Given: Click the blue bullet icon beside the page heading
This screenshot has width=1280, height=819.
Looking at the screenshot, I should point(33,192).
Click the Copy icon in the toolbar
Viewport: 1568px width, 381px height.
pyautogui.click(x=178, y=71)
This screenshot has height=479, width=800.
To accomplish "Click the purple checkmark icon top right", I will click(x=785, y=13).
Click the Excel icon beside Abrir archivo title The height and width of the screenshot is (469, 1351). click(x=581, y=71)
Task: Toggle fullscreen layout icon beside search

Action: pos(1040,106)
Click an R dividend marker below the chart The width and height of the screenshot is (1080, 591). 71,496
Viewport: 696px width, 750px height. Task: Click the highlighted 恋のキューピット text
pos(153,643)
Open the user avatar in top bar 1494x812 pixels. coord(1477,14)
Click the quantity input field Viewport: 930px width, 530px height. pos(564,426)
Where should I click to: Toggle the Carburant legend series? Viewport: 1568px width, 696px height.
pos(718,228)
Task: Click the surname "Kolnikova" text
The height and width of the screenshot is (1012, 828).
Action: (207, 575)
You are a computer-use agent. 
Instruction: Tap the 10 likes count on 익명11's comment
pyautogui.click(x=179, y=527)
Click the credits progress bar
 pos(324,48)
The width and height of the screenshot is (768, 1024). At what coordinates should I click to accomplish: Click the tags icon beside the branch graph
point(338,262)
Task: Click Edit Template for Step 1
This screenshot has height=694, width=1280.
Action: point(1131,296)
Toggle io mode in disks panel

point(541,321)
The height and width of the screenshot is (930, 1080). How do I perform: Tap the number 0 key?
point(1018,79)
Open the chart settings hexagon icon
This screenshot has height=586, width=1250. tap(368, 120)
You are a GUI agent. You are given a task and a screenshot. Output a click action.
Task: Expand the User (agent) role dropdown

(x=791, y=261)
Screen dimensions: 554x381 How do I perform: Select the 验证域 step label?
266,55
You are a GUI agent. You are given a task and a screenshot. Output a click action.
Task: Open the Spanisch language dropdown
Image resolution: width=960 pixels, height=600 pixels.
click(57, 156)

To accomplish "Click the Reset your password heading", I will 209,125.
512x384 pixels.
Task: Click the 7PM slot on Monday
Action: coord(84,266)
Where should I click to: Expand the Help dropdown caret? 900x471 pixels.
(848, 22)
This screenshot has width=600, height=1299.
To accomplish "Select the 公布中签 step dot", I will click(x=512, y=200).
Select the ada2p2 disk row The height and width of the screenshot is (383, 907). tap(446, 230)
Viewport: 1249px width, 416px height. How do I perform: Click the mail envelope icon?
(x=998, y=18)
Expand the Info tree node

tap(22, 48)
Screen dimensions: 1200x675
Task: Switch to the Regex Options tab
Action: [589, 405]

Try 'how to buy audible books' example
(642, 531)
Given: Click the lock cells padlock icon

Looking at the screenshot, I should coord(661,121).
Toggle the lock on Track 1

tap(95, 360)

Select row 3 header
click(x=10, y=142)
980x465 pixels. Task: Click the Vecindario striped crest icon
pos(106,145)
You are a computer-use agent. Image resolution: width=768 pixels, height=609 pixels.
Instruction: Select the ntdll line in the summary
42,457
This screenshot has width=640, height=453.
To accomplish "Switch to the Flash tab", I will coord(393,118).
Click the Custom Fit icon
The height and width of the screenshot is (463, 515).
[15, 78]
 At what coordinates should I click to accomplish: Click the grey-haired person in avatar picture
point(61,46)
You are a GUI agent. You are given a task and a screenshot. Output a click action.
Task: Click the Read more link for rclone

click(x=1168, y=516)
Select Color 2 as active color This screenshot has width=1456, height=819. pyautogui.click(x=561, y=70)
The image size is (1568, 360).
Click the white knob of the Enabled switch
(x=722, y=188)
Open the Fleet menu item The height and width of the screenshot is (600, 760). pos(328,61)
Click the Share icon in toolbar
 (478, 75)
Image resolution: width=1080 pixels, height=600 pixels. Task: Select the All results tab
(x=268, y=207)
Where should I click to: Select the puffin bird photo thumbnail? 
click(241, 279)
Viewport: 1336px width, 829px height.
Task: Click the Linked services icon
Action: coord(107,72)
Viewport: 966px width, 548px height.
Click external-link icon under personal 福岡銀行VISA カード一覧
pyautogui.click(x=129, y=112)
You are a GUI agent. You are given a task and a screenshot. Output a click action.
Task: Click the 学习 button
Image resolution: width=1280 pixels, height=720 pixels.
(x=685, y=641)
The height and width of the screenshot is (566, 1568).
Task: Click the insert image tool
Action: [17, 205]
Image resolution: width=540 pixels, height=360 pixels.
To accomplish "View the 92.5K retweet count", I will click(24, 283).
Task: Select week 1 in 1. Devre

|---|

All entries must be repeated verbatim.

Given: Click the blue bullet icon beside the page heading
This screenshot has width=1280, height=819.
Looking at the screenshot, I should point(33,192).
Click the Copy icon in the toolbar
Viewport: 1568px width, 381px height.
pyautogui.click(x=178, y=71)
This screenshot has height=479, width=800.
To accomplish "Click the purple checkmark icon top right", I will click(x=785, y=13).
Click the Excel icon beside Abrir archivo title The height and width of the screenshot is (469, 1351). click(x=581, y=71)
Task: Toggle fullscreen layout icon beside search

Action: pos(1040,106)
Click an R dividend marker below the chart The width and height of the screenshot is (1080, 591). 71,496
Viewport: 696px width, 750px height. Task: Click the highlighted 恋のキューピット text
pos(153,643)
Open the user avatar in top bar 1494x812 pixels. coord(1477,14)
Click the quantity input field Viewport: 930px width, 530px height. pos(564,426)
Where should I click to: Toggle the Carburant legend series? Viewport: 1568px width, 696px height.
pos(718,228)
Task: Click the surname "Kolnikova" text
The height and width of the screenshot is (1012, 828).
Action: (207, 575)
You are a computer-use agent. 
Instruction: Tap the 10 likes count on 익명11's comment
pyautogui.click(x=179, y=527)
Click the credits progress bar
 pos(324,48)
The width and height of the screenshot is (768, 1024). At what coordinates should I click to accomplish: Click the tags icon beside the branch graph
point(338,262)
Task: Click Edit Template for Step 1
This screenshot has height=694, width=1280.
Action: point(1131,296)
Toggle io mode in disks panel

point(541,321)
The height and width of the screenshot is (930, 1080). How do I perform: Tap the number 0 key?
point(1018,79)
Open the chart settings hexagon icon
This screenshot has height=586, width=1250. tap(368, 120)
You are a GUI agent. You are given a task and a screenshot. Output a click action.
Task: Expand the User (agent) role dropdown

(x=791, y=261)
Screen dimensions: 554x381 How do I perform: Select the 验证域 step label?
266,55
You are a GUI agent. You are given a task and a screenshot. Output a click action.
Task: Open the Spanisch language dropdown
Image resolution: width=960 pixels, height=600 pixels.
click(57, 156)

To accomplish "Click the Reset your password heading", I will 209,125.
512x384 pixels.
Task: Click the 7PM slot on Monday
Action: coord(84,266)
Where should I click to: Expand the Help dropdown caret? 900x471 pixels.
(848, 22)
This screenshot has width=600, height=1299.
To accomplish "Select the 公布中签 step dot", I will click(x=512, y=200).
Select the ada2p2 disk row The height and width of the screenshot is (383, 907). tap(446, 230)
Viewport: 1249px width, 416px height. How do I perform: Click the mail envelope icon?
(x=998, y=18)
Expand the Info tree node

tap(22, 48)
Screen dimensions: 1200x675
Task: Switch to the Regex Options tab
Action: [589, 405]

Try 'how to buy audible books' example
(642, 531)
Given: Click the lock cells padlock icon

Looking at the screenshot, I should coord(661,121).
Toggle the lock on Track 1

tap(95, 360)

Select row 3 header
click(x=10, y=142)
980x465 pixels. Task: Click the Vecindario striped crest icon
pos(106,145)
You are a computer-use agent. Image resolution: width=768 pixels, height=609 pixels.
Instruction: Select the ntdll line in the summary
42,457
This screenshot has width=640, height=453.
To accomplish "Switch to the Flash tab", I will coord(393,118).
Click the Custom Fit icon
The height and width of the screenshot is (463, 515).
[15, 78]
 At what coordinates should I click to accomplish: Click the grey-haired person in avatar picture
point(61,46)
You are a GUI agent. You are given a task and a screenshot. Output a click action.
Task: Click the Read more link for rclone

click(x=1168, y=516)
Select Color 2 as active color This screenshot has width=1456, height=819. pyautogui.click(x=561, y=70)
The image size is (1568, 360).
Click the white knob of the Enabled switch
(x=722, y=188)
Open the Fleet menu item The height and width of the screenshot is (600, 760). pos(328,61)
Click the Share icon in toolbar
 (478, 75)
Image resolution: width=1080 pixels, height=600 pixels. Task: Select the All results tab
(x=268, y=207)
Where should I click to: Select the puffin bird photo thumbnail? 
click(241, 279)
Viewport: 1336px width, 829px height.
Task: Click the Linked services icon
Action: coord(107,72)
Viewport: 966px width, 548px height.
Click external-link icon under personal 福岡銀行VISA カード一覧
pyautogui.click(x=129, y=112)
You are a GUI agent. You are given a task and a screenshot. Output a click action.
Task: Click the 学习 button
Image resolution: width=1280 pixels, height=720 pixels.
(x=685, y=641)
The height and width of the screenshot is (566, 1568).
Task: Click the insert image tool
Action: [17, 205]
Image resolution: width=540 pixels, height=360 pixels.
To accomplish "View the 92.5K retweet count", I will click(24, 283).
Task: Select week 1 in 1. Devre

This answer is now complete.